Since January 2020, HSOR monitored the COVID-19 situation internationally and locally. Information was collated from multiple sources and summarised into regular epidemiology reports. Daily updates, comprising the latest local and global news of the disease, were presented as an interactive dashboard.
The local update covered daily epidemic curves and a detailed breakdown of cases stratified by different factors, e.g., community, dormitories, and imported; Singapore Citizens, Permanent Residents, work- and long-term visit pass holders. It also provided a comparison of weekly numbers of acute respiratory infections (ARI) and dengue surveillance. All local data was extracted from the Ministry of Health (MOH) COVID-19 Situation Reports.

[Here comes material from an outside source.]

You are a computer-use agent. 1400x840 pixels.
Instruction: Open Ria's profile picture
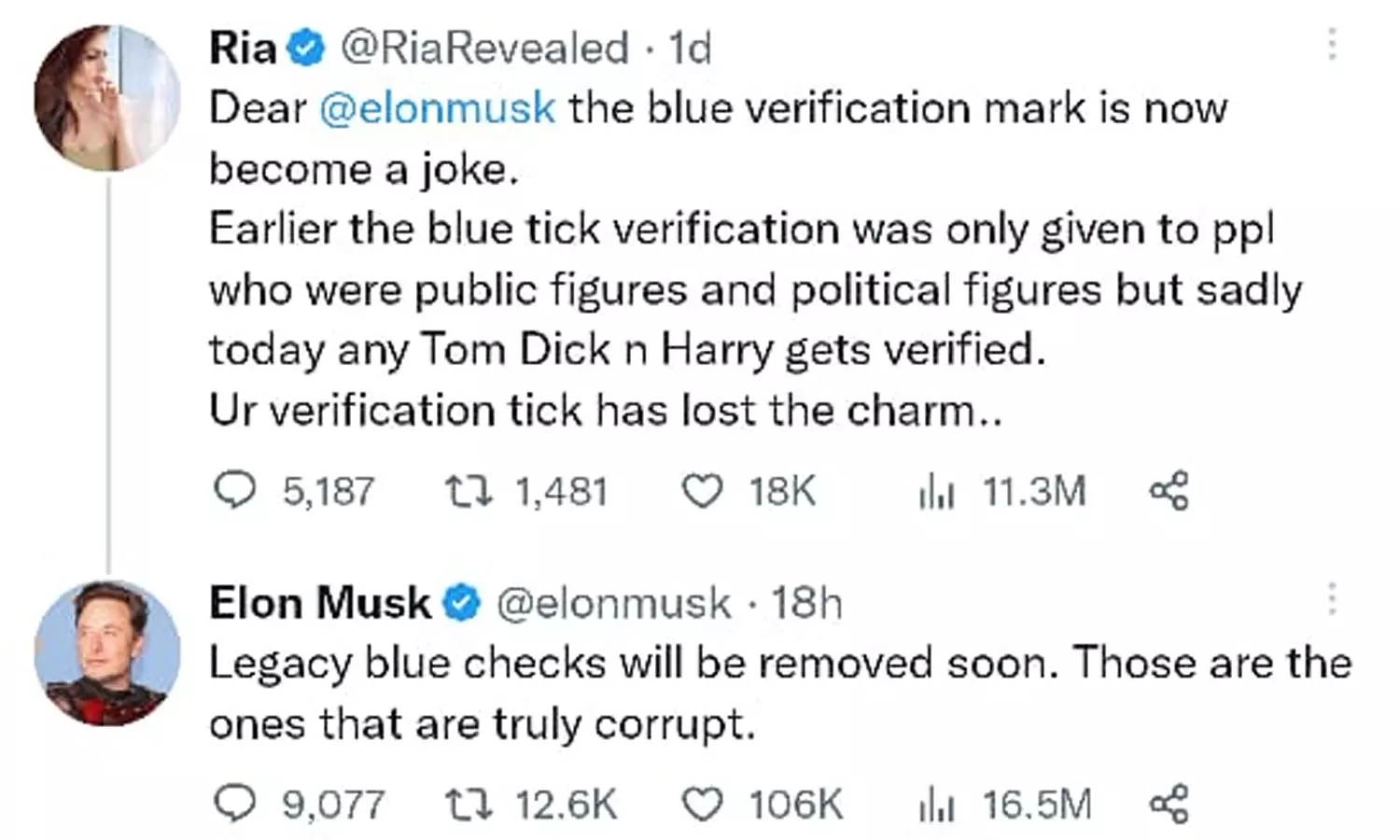coord(107,98)
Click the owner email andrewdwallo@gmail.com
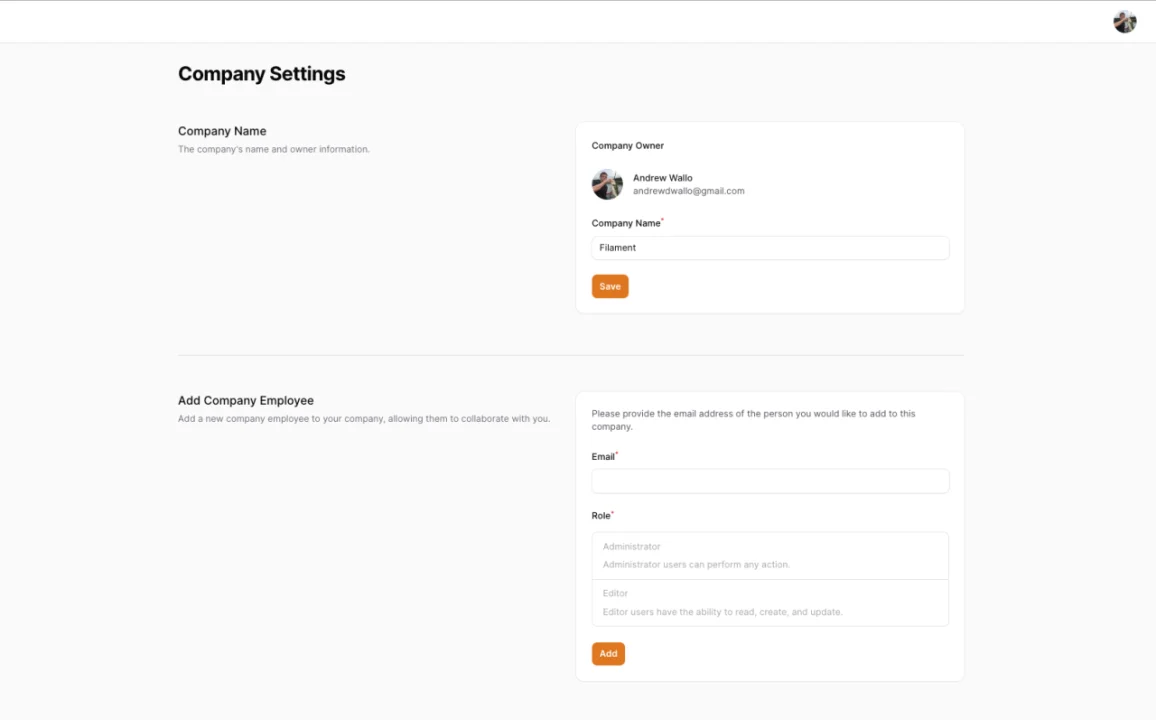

The global update consisted of daily epidemic curves and trajectories by regions and countries. It tracked cumulative and daily cases, cumulative and daily deaths, case fatality rates, and mortality rates per million population. The global update also comprised a table that ranked the severity of the COVID-19 situation in countries around the world. This allowed the classification of regions and countries by different indicators, e.g., cumulative cases, daily cases, case fatality rates, latest doubling times, etc. The global update derived data mainly from Johns Hopkins University, and was supplemented by information from Worldometers.
As part of planning of COVID-19 operations, it was necessary to organise the medical needs of unwell migrant workers efficiently. They were housed in dormitories of varying sizes at different locations across Singapore, and specific Public Healthcare Preparedness Clinics (PHPCs) were appointed to take care of their medical needs. The migrant workers were usually sent to the nearest PHPCs if they required care.
However, planning was needed to ensure these clinics were not overwhelmed. In April 2020, at the height of the outbreak in the dormitories, HSOR was asked to study the adequacy of coverage of some 300 PHPCs for about 1000 dormitories. A mathematical model based on Mixed Integer Programming (MIP) was developed for this purpose using IBM ILOG CPLEX Optimization Studio. Using this model, all dormitories were assigned to the nearest PHPCs with the condition that no PHPC needed to manage more than a given number of workers. Some larger dormitories needed more than one PHPC to cover their medical needs. The results from this project were shared with the Joint Task Force, comprising MOH, Ministry of Manpower (MOM), and Ministry of Defence (MINDEF). This helped facilitate their operations and planning during the outbreak in the dormitories.